Keyserling ci offre una narrazione impressionistica e misurata, elegante e crepuscolare, nella quale accosta spesso frasi di grande contemplazione sulla natura baltica ad altre in cui acquarella i colori trasparenti della malinconia per un mondo che sta per spegnersi, anche se le ribellioni all’interno dei castelli sono state soffocate. Oramai cieco, si trova nella condizione di dettare il suo manoscritto e, nel cogliere i battiti del tempo che passa, sa farsi veggente, fiutando la fine di un’epoca, osservando quella sera che lentamente scenderà sulle case, perché di lì a poco sarà la Prima guerra mondiale a fare impazzire nuovamente l’ago di moltissime altre bussole.
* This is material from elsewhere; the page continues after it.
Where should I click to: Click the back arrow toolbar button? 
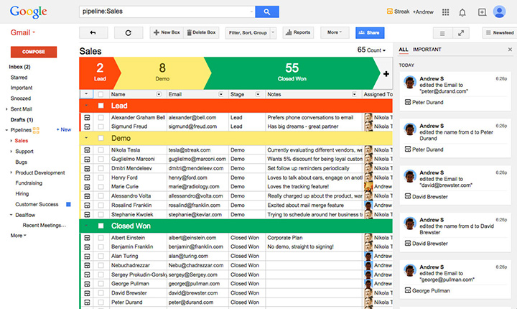(x=93, y=32)
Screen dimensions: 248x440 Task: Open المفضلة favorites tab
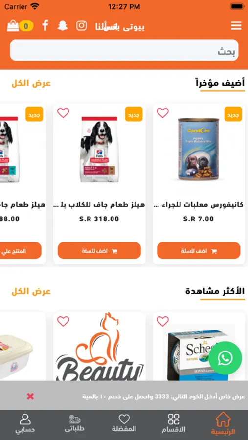tap(124, 423)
La sera sulle case è dunque un’occasione per ritrovare un importante autore del primo Novecento tedesco che Jan Brokken, nelle sue Anime baltiche, ricorderà come uno dei personaggi più rappresentativi di quelle terre. Intanto i vecchi del romanzo non rinunciano alle loro abitudini, come per esempio attendere al tramonto l’arrivo delle anatre al lago, le quali possono anche volare altrove ma poi tornano sempre. E mentre ci si conforta nel «niente di nuovo nei dintorni», la generazione sconfitta dei giovani siede in silenzio e continua a percepire il placido conversare dei genitori come un’aggressione contro cui bisogna difendersi.